Hundreds of families displaced by the worst dam collapse in Laos in decades are no longer receiving aid, and are living in substandard conditions in temporary shelters, nearly two years after the accident, according to representatives of the community.
On July 23, 2018, water poured over a saddle dam in Attapeu province’s Sanamxay district at the Xe Pian Xe Namnoy (PNPC) hydropower project following heavy rains, inundating 12 villages and killing at least 40 people in Attapeu and neighboring Champassak province.
Laos’ Ministry of Energy and Mines blamed the collapse of the auxiliary dam, which displaced about 7,000 people, on substandard construction, prompting calls by Lao officials for the project’s main developer—South Korea’s SK Engineering and Construction—to be held accountable.
But since the beginning of the year, more than 880 families in Attapeu’s Sanamxay district comprised of 2,570 people, who were among those worst affected by the collapse, are no longer receiving a living allowance or foodstuffs from PNPC, as promised by the government, and are housed in shelters that lack running water and toilets.
“We are still in the shelters, but we live hard lives because many people sharing them,” said one resident of the site set up for displaced villagers, who spoke to RFA’s Lao Service on condition of anonymity.
“It is very hot [and cramped]. In addition, the toilets don’t work because they are full, but the officials don’t empty them. So people have to go to the bathroom in the jungle.”
Though each villager had been provided 44 pounds of rice per month and 5,000 kip (U.S. $0.56) daily living allowance, the resident said that the living allowance had been shut off “since January.”
“We have informed district and provincial authorities, but they have done nothing,” he said.
Residents are unable to cultivate rice on their own land because officials have yet to clear it for them. Even when they were receiving a daily allowance, villagers were forced to catch fish in the river and collect forest products to earn a living because what was provided did not meet their daily expenses and basic needs, the resident added.

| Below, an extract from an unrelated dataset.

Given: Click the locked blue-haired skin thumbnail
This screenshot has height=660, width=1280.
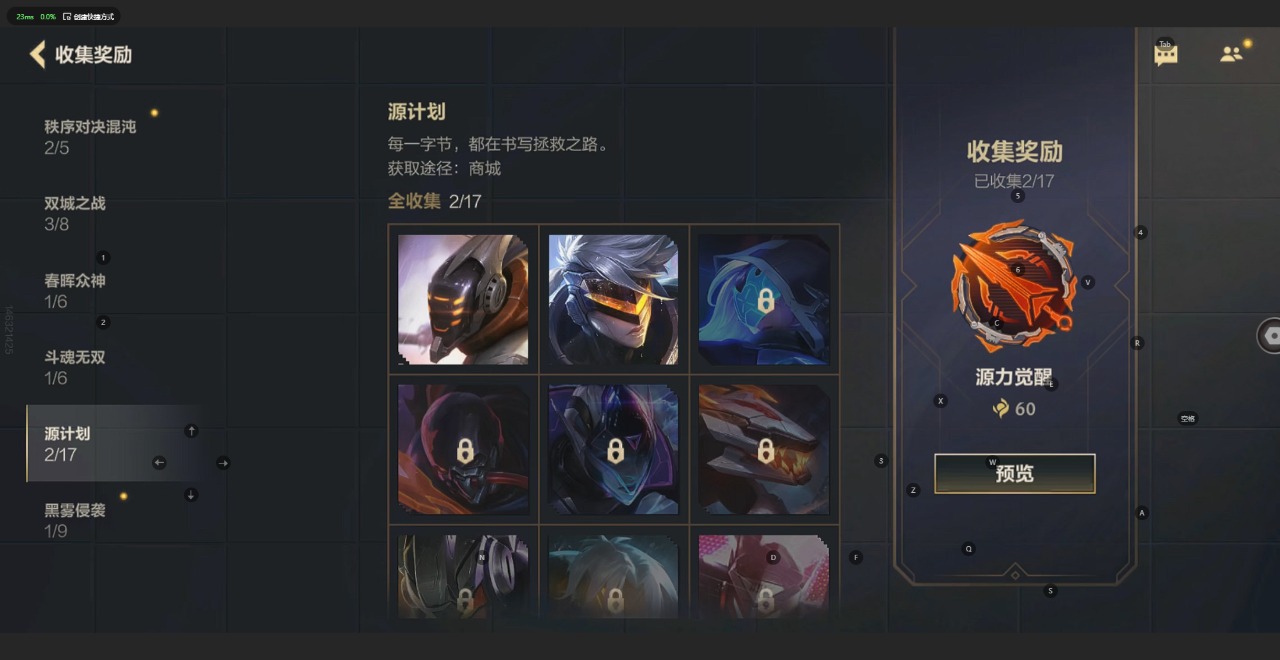Looking at the screenshot, I should point(765,299).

Another resident, who also declined to be named, told RFA that a shortage of water at the shelters often leads to arguments within the community.
“The water supply installed by the dam company and authorities doesn’t supply enough water to meet the needs of people in the shelters, so they sometimes fight with one another over it,” she said.
“We have no option but to live in the shelters, no matter how hot the weather is. We don’t know when the officials will compensate us for losses of property and crops. We haven’t received a living allowance since January and we don’t have enough food.”
Bounhome Phommasane, the chief of Sanamxay district, told RFA that PNPC is working with the government to prepare compensation, “but I have no idea about the date it will be provided.”
“The handover of compensation will be done publicly,” he said.
“Additionally, the government will clear the agriculture land for people whose fields were damaged in the flooding.”
Bounhome promised to supply “good quality” rice to those displaced that will “meet their demand,” while the living allowance for January will be paid to them “soon,” and the February and March allowances will be made available “later.”
“As for the issue of the toilets, I see the officials have been trying to fix them as soon as possible, but it is difficult to respond to the demands of everyone,” he said.
A civil society official, who asked to remain anonymous, told RFA that when he visited the shelters last month he saw people living in “terrible conditions.”
“I don’t know exactly when these people will be able to return to the lives that they once led, but it appears that they will be forced to endure these conditions for the long term,” he said.
Laos has built dozens of hydropower dams on the Mekong and its tributaries in its quest to become “the battery of Southeast Asia,” exporting the electricity they generate to other countries in the region, and is preparing to build scores more dams in the years ahead.
Though the Lao government sees power generation as a way to boost the country’s economy, the projects are controversial because of their environmental impact, displacement of villagers, and questionable financial arrangements.
Reports of the difficulties endured by those who survived the Xe Pian Xe Namnoy collapse came as neighboring Cambodia said it plans to suspend development of hydropower dams on its section of the Mekong River for the next 10 years, as it investigates options for generating power from coal, natural gas, and solar.
Reuters news agency cited Victor Jona, the director general of energy at Cambodia’s Ministry of Mines and Energy, as saying that he decision followed a study done by a Japanese consultant that recommended Cambodia seek energy elsewhere.
The suspension of mainstream dams in Cambodia means that Laos, which has opened two new dams on the Mekong in the past six months, is the only country in the Lower Mekong Basin planning hydropower projects on the river.